いちばん近くて、いちばん遠い。
自分の顔とはそういうものだ、と昔読んだ本に教えてもらった。
生まれてからずっと付き合ってきた顔にどことなく折り合いがつかないままの気持ちが、他者の言葉として文字になっている姿に、とても驚いたことをおぼえている。
女らしい顔なのかそうでないのか、美しいのか可愛いのか、それはどの程度なのか、どんな印象を与える顔なのか、自分の顔を自分で把握することはとてもむずかしい。
しかも、たまに自分の認識とは違うことを言われたりするから混乱してくる。
女に生まれたら、じーっと洗面所の鏡を見つめてみるという経験をした人間はわたしだけではないはず。
そうすると決まってなんだかこわくなってきたりもする。見れば見るほど自分の知っている顔から遠ざかってくる。
むりやり笑って、なんとか、いつもの顔ですよね、と確認したりする。
20代のときは今よりも多感で自信がなかったためにそんなことをじくじく考えたりしていたのだけれど、30過ぎてからはそれはそれとして、という前提で生きている。
顔について書きたくなったのは、先日プロのカメラマンに撮影をしてもらって、自分と顔との距離を思い出したから。
きちんと光を当ててプロが撮った写真は、普段気軽にスマホで撮る写真とは大違いの顔が写っていた。
薄暗いスタジオで撮ったとは思えないような肌の血色感と繊細な表情の違い。
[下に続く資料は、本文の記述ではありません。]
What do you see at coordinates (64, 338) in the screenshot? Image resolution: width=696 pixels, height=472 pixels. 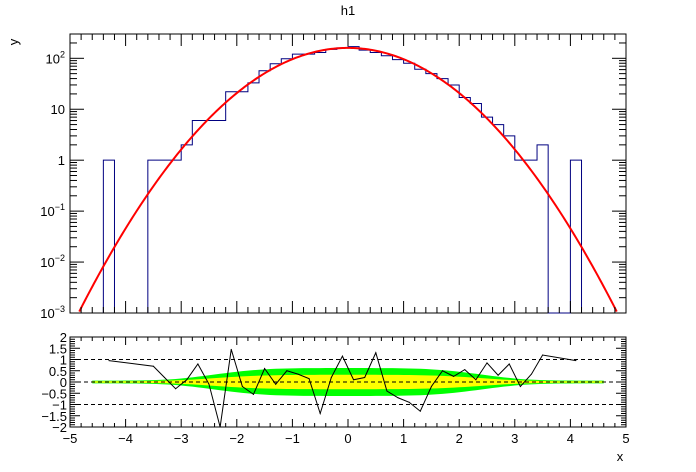 I see `y-tick-label-bottom: 2` at bounding box center [64, 338].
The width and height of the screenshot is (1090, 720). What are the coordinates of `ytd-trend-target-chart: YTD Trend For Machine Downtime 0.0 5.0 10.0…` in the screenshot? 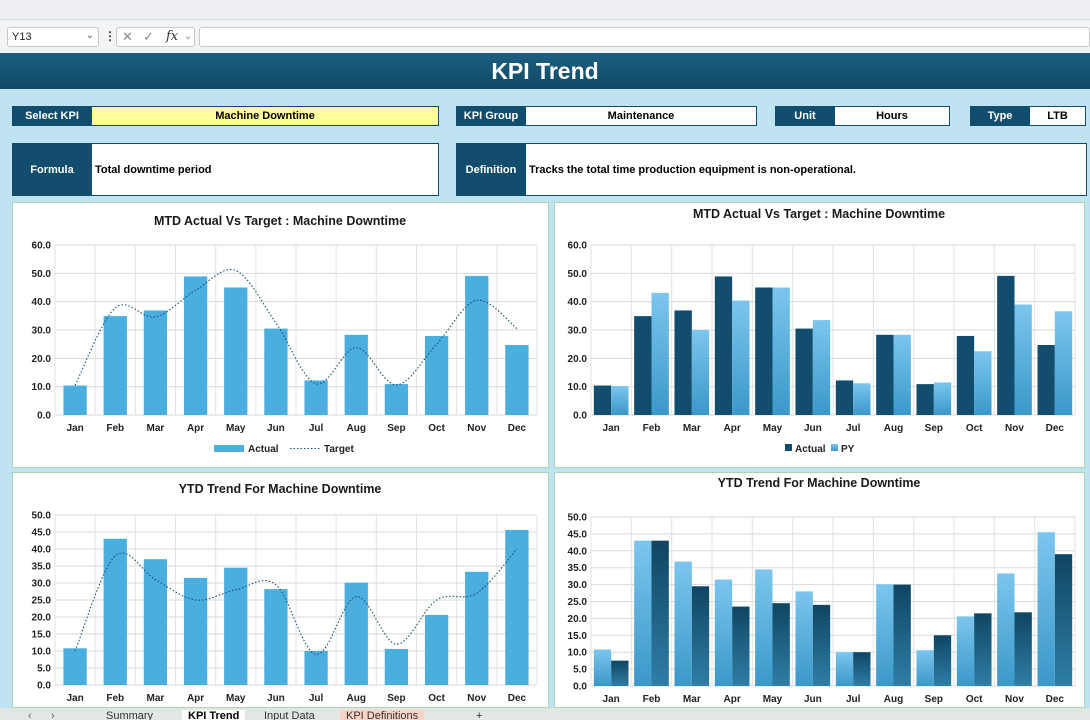 It's located at (285, 593).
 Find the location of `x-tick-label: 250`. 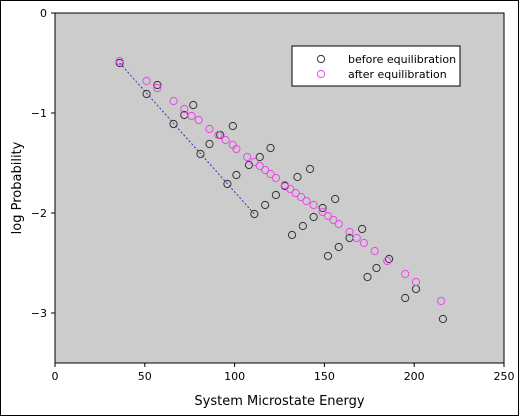

x-tick-label: 250 is located at coordinates (504, 376).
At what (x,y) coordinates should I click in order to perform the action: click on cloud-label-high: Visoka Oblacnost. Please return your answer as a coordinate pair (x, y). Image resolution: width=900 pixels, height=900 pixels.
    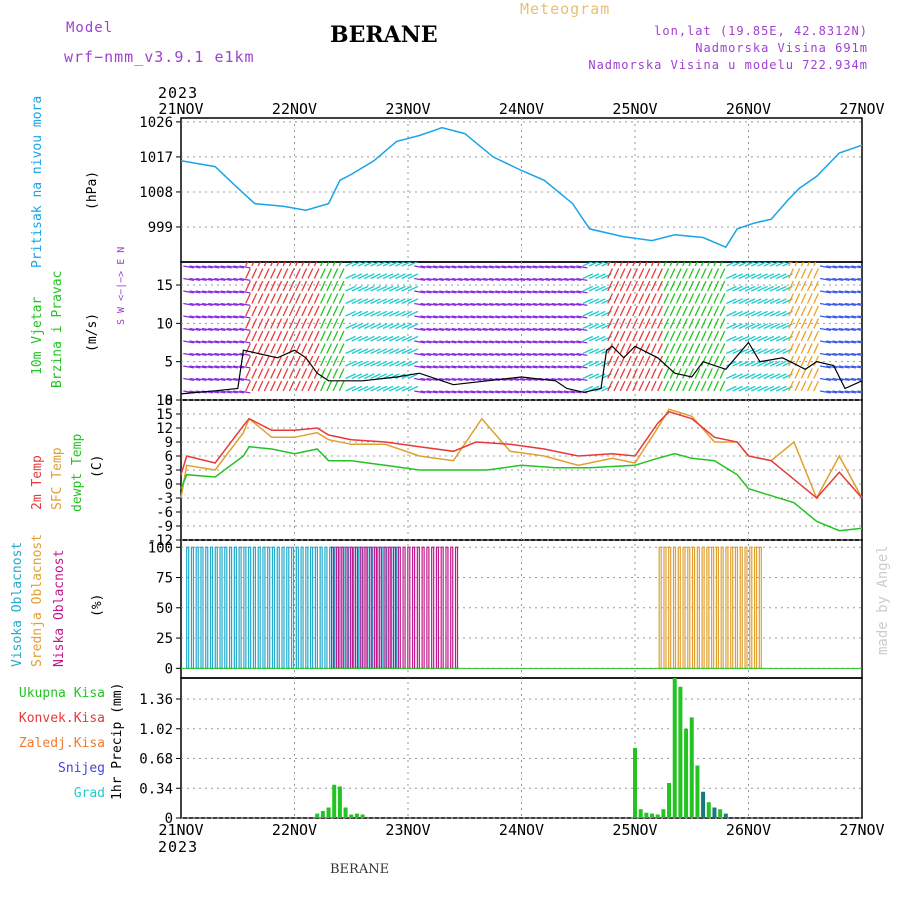
    Looking at the image, I should click on (18, 604).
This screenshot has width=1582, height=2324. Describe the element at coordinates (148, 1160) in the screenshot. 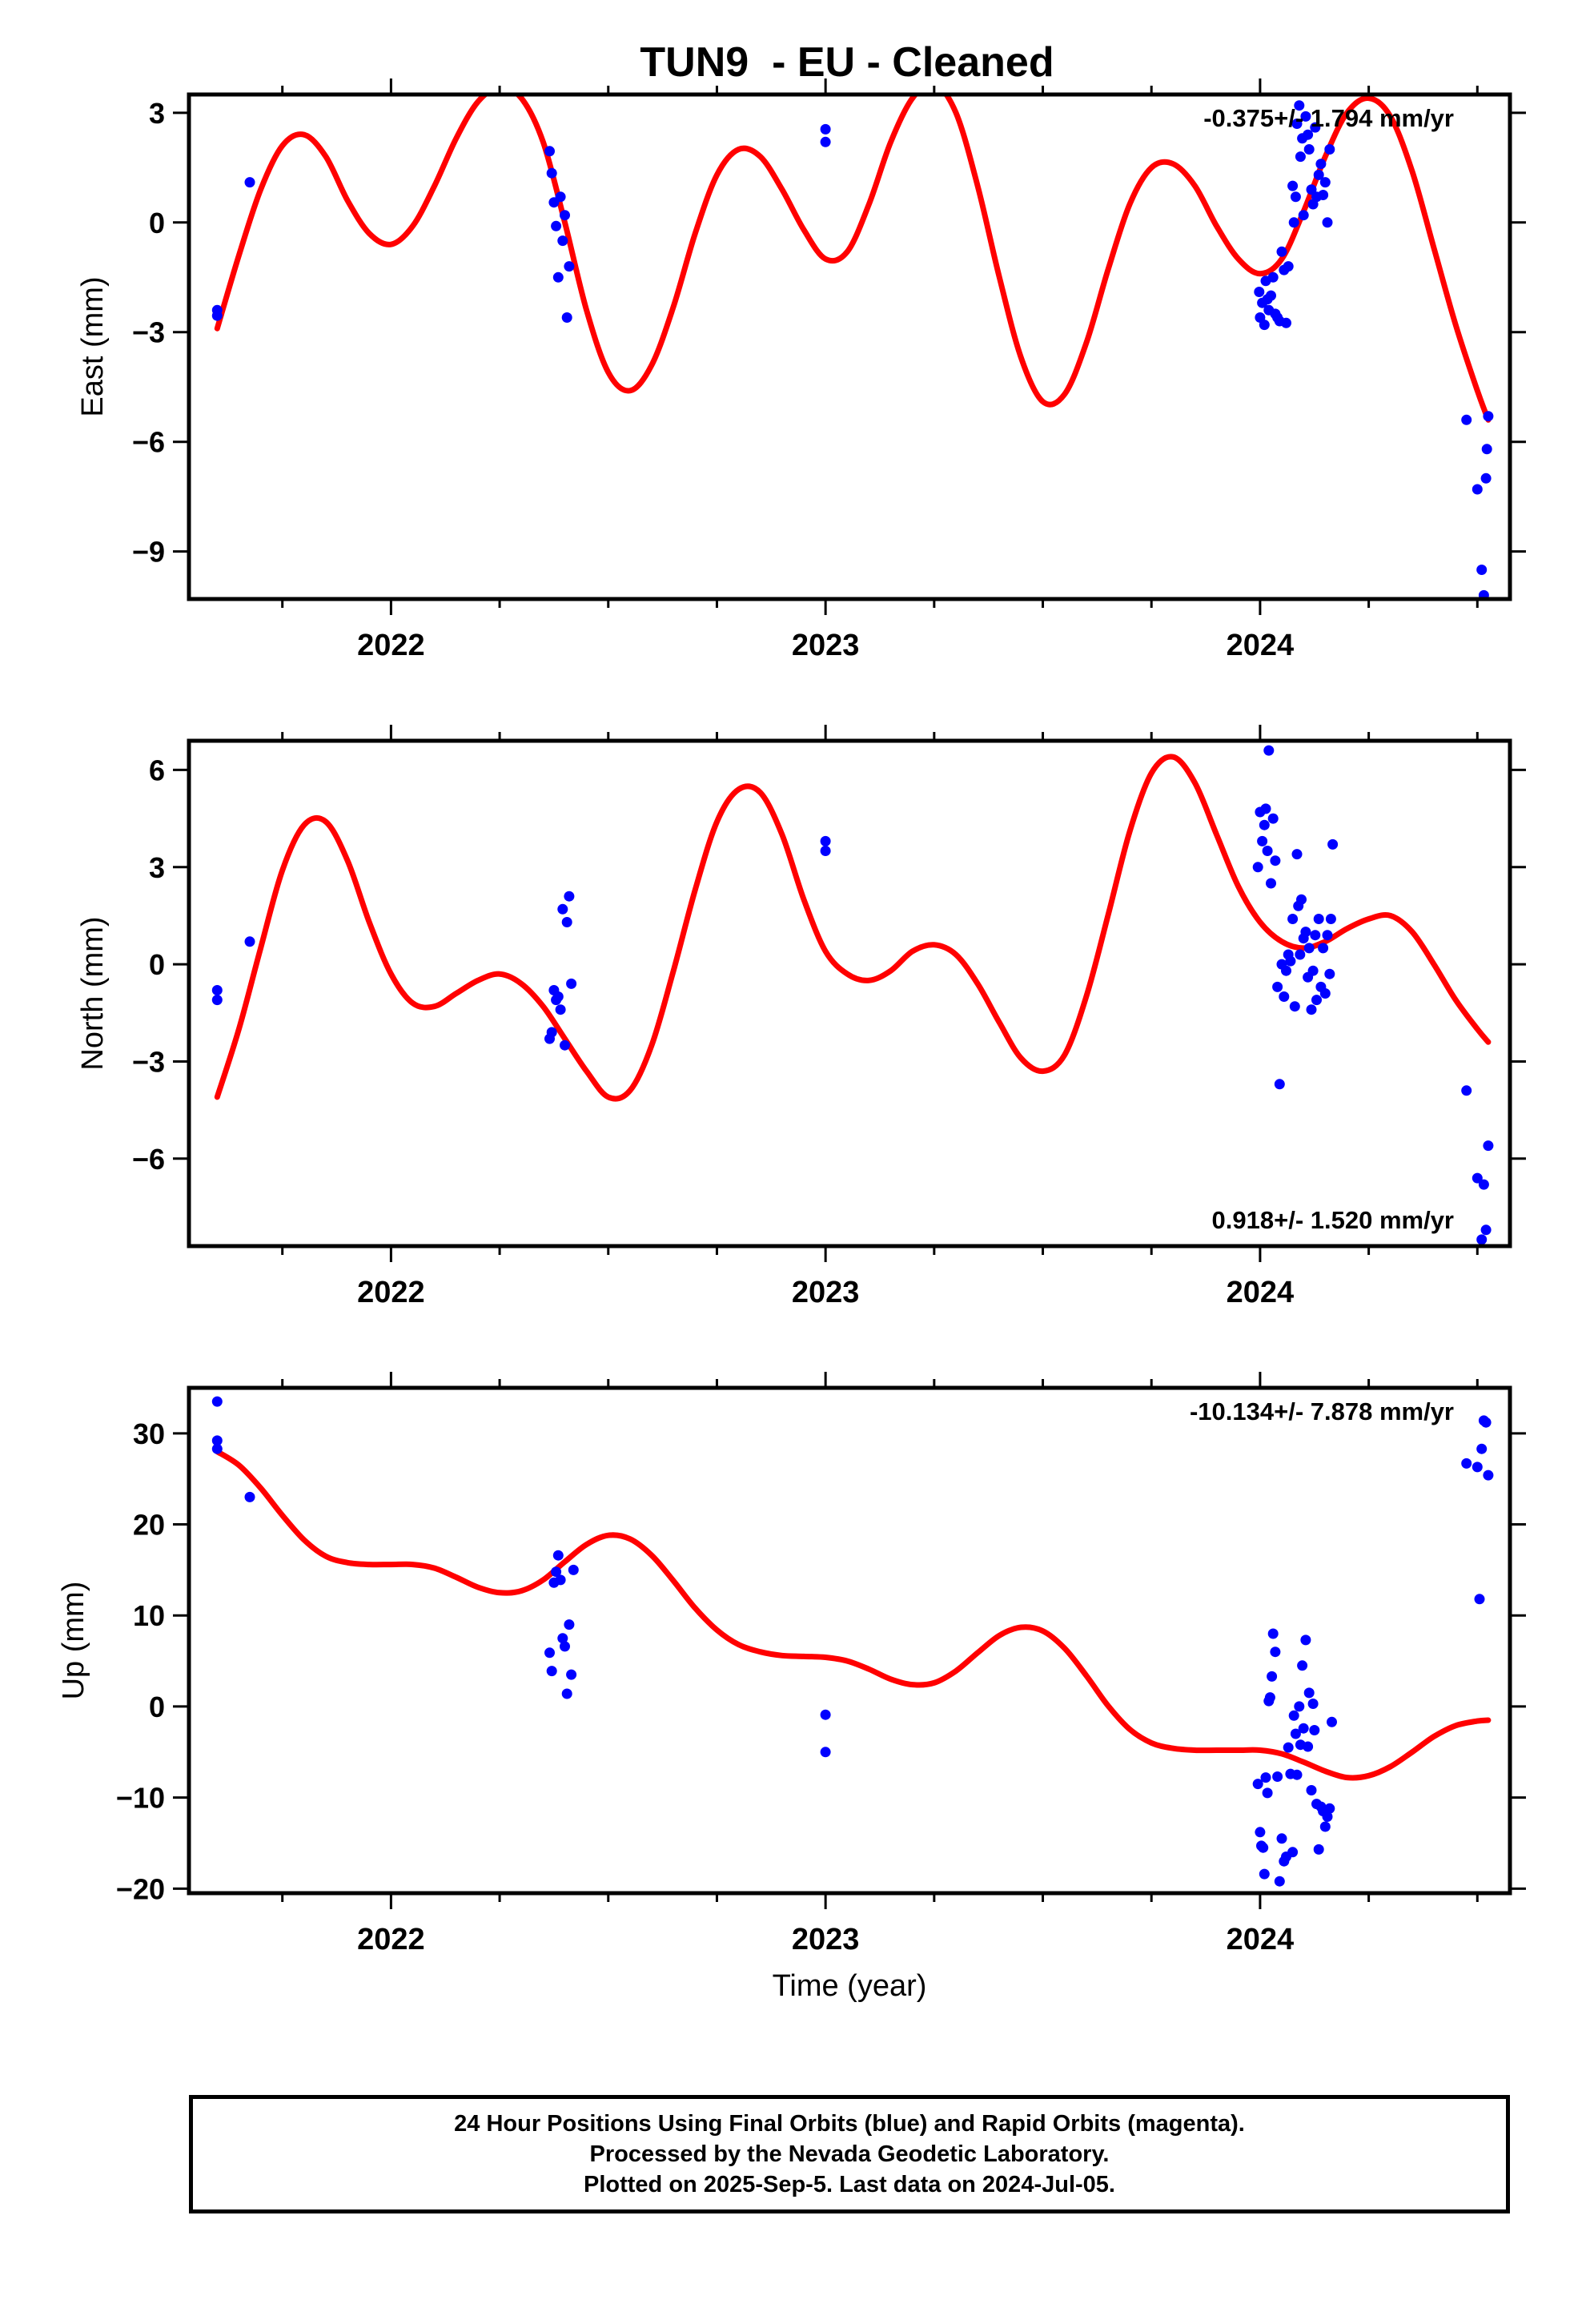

ほんの少しの顔の向き、角度が変わるだけで全く違う印象になる。たくさんの別人の顔が写っていた。
少しだけ左側から撮られると目力の強いややかたい表情の女が、右側からだと人懐っこそうな女がいた。顔に左右差があるのはわかっていたけど、ここまで印象が左右されるとは思ってもみなかった。
気にしていたフェイスラインも目立つ角度とそうでない角度がある。よく写っているものもあるので、あまりがっかりすることなく受け入れることができた。
ほんとうに顔って変幻自在で無数。これ、という顔がない。
ある形成外科の先生が「たまにはアプリで加工した顔だけではなくてノーマルカメラで撮って現実を見ましょう」という発信をしていて、たしかになあと思ったことがある。
アプリで簡単に、そして自然に輪郭を削ったり、パーツの大きさを変えられるいま、無加工の写真はなんだか夢から醒めたみたいに感じる人は多いはず(わたしを含め)。
実際、客観的に自分の顔を見てみたくて、おそるおそるスマホを動画モードにしてすっぴんの顔をレントゲンを撮るようにぐるりと撮影したことがある。あまりのアシンメトリーさに倒れそうになった。
たしかに画面上の「たられば」の美しさを見るのはとても楽しい。
でも、メイクをするのもスキンケアをするのも現実の顔なのだから、自分の顔の現在地を知ることはなりたい顔への打ち手を考えるうえでとても合理的なはず。
スタジオで手持ちの魅力をできるだけ引き出して撮った写真は、自分の顔がいまどこにいるのかをやさしく教えてくれた。ここからどこに向かいたいかを問いかけてみる。
自分の顔は無数にあって、そのどれもを直接見ることはできない。
他者を介して自分の顔が持つふかふかの現在地に立つことは、実在の美しさにつながっている。